All major inventions were an evolution of ideas and inventors over many years. Many light bulbs were invented before Edison's that worked in the laboratory and for short-term demonstrations. There were more that twenty inventors that filed patents for various versions of the incandescent lamp before Edison, and there have been dozens of inventors that have filed patents for incandescent lamps since Edison.
In the mythology of famous scientists and inventors, there is the eureka moment, that's when some totally new idea or totally new theory is discovered. Thomas Edison's eureka moment was not in inventing the light bulb but in creating a carbon-filament lamp in a vacuum. This one improvement of the concept of the light bulb created the first commercially practical incandescent light. Edison's first attempts lasted a little over half a day, but eventually his efforts led to a bulb that could burn for 1,200 hours.
Edison's success went beyond the incandescent light bulb to developing an entire integrated system of electric lighting. Thomas Edison presented to the world a complete system of commercial electric lighting and power using a DC (Direct Current) generating station.

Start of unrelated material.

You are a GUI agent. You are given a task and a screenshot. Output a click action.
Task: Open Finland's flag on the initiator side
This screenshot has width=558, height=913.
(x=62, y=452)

Thomas Alva Edison (1847 - 1931) was a legendary inventor that saw the need for improving upon existing ideas. Thomas Edison was influenced by the work of many inventors in Europe that were moving forward in the 1870s. Using the dynamo as a power source, Pavel Yablochov invented the the Yablochkov Candle in 1876. Yablochkov's inventions improved on previous arc light designs and proving that the installation of electric lighting economically feasible.

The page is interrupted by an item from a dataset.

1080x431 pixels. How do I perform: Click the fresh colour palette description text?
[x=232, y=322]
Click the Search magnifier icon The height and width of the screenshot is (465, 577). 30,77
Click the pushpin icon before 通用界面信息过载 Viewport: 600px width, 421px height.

Edison saw that arc lighting was becoming popular as an outdoor form of lighting, he improved upon the concept of lighting creating a more practical and efficient of the incandescent light bulb. With his improved invention of the Edison bulb, he created a demand for a source of electrical power.
When we start telling the story that begins with, "when Thomas Edison invented the light bulb," we are usually quickly attacked by someone screaming, "Edison didn't invent the light bulb!" Well, in one sense that is true, Edison did not invent the incandescent light bulb. But, when you step back and look at the big picture you could say that not only did Thomas Edison introduce the world to the incandescent light bulb, Thomas Edison launched the modern electric utility industry with the creation of the Pearl Street station in lower Manhattan in 1882.

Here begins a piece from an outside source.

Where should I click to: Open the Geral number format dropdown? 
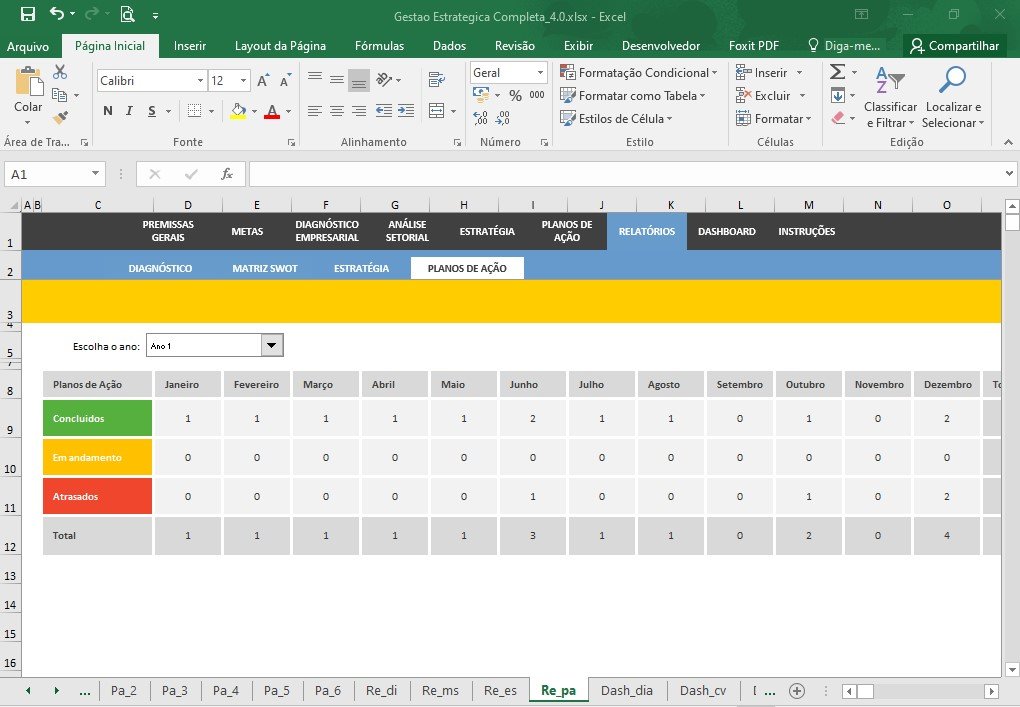click(x=540, y=73)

From Edison Electric to General Electric
The biggest mistake of Edison's career was his refusal to acknowledge the limitations of DC power. By the time the War of Currents ended around 1893, Thomas Edison was no longer in control of Edison Electric. In 1892 Thomas Edison lost control of his own company, as financier J. P. Morgan merged Edison Electric with the Thomson-Houston Electric Company to form General Electric.
Even thought the War of Currents was short lived, roughly from 1886 through 1893, the rivalry of the Edison team (which became part of the General Electric Company) versus the Westinghouse team lived on in many ways.
Charles P. Steinmetz (1865-1923), began his career as a draftsman at the Osterheld and Eickemeyer company in 1889, which was acquired by General Electric in 1892. The Osterheld and Eickemeyer company, along with all of its patents and designs, was acquired by the newly formed General Electric Company, because of their expertise in the area of electrical power and transformers.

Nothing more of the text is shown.